Anggaran Untuk “Menaikkan” Kemiskinan

author Seno

- Pewarta

Selasa, 31 Jan 2023 10:24 WIB

Anggaran Untuk “Menaikkan” Kemiskinan

Oleh: Cak Ahmad Cholis Hamzah

Oleh: Cak Ahmad Cholis Hamzah

Baca Juga: Keturunan India Menjadi Presiden Singapura

Optika.id - Di penghujung bulan Januari 2023 ada berita yang mengejutkan atas peristiwa yang sering terjadi di birokrasi Indonesia yaitu pernyataan Menteri Pendayaan Aparatur Negara dan Reformasi (PANRB) yang mengatakan bahwa anggaran pengentasan kemiskinan sebesar Rp 500 trilliun tidak optimal dalam mencapai sasaran karena di sejumlah instansi tertentu tersedot untuk studi banding dan seminar di hotel.

Sejumlah kalangan mengatakan "pemborosan anggaran" ini merupakan problem akut di birokrasi kementerian, lembaga tertentu, dan pemerintah daerah; dan pak Menteri tahu betul praktek penyedotan anggaran negara seperti itu karena dia adalah mantan Bupati yang faham betul persoalan itu.

Memang ironis kenyataan ini karena berita tentang beberapa daerah yang tingkat kemiskinannya ada yang meningkat dengan tajam.

Azwar Anas mengatakan penanganan kemiskinan harus menggunakan logical framework agar cara berfikir dengan menggunakan logika agar tepat sasaran. Dirinya mencontohkan bahwa bila ingin mengurus sungai dengan baik, tidak perlu seminar tentang sungai, melainkan terjun langsung membersihkan sungai.

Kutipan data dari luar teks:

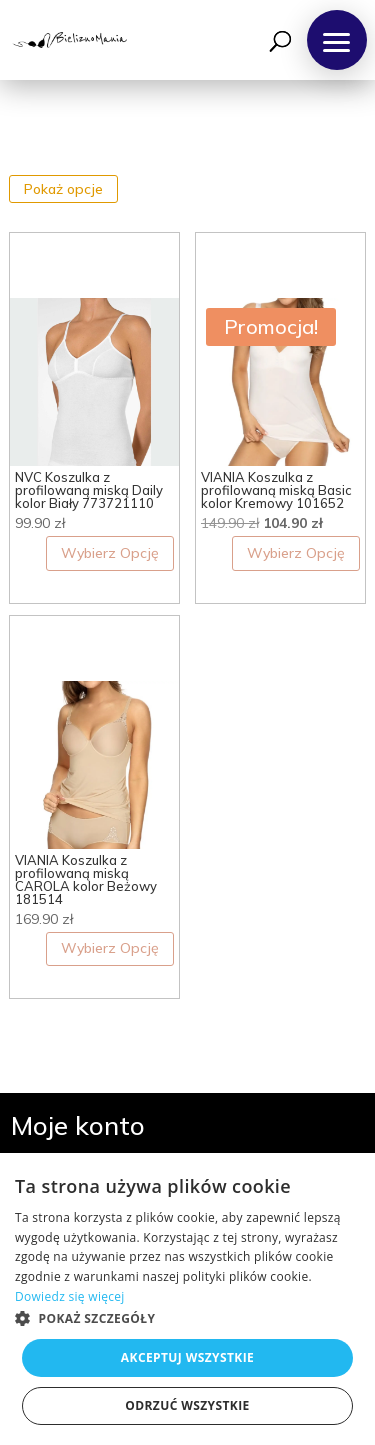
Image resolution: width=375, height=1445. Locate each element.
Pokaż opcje (63, 189)
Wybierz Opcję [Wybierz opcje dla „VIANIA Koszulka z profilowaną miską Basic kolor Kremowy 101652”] (296, 553)
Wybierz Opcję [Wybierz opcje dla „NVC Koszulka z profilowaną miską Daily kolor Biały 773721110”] (110, 553)
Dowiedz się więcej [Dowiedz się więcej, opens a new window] (70, 1296)
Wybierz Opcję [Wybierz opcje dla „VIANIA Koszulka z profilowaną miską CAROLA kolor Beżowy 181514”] (110, 948)
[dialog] (187, 1299)
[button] (337, 40)
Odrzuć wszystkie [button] (187, 1405)
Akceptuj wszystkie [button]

Begitu pula dalam mengurus kemiskinan, jangan sampai anggaran jumbo tersebut tersedot untuk kegiatan yang tidak terkait langsung pada penurunan angka kemiskinan.

Memang seberapapun besarnya suatu anggaran untuk kegiatan tertentu akan sia sia kalau peruntukannya tidak sesuai dengan perencanaan kegiatan tersebut.

Kegiatan yang mengadakan seminar dengan tema (seolah-olah) Pengentasan Kemiskinan pada intinya malah Menaikkan Angka Kemiskinan karena bisa kita bayangkan kalau seminar itu dilakukan di hotel mahal dan berada di luar kota jauh misalkan di Jakarta, Bandung, Bali maka anggaran negara yang besar itu akan tersedot untuk biaya SPJ peserta (yang biasanya terdiri dari para pejabat), biaya menginap di hotel selama beberapa hari, biaya sewa gedung seminar berikut biaya konsumsi, HR pembicara, sewa mobil, biaya pesawat PP dst dst.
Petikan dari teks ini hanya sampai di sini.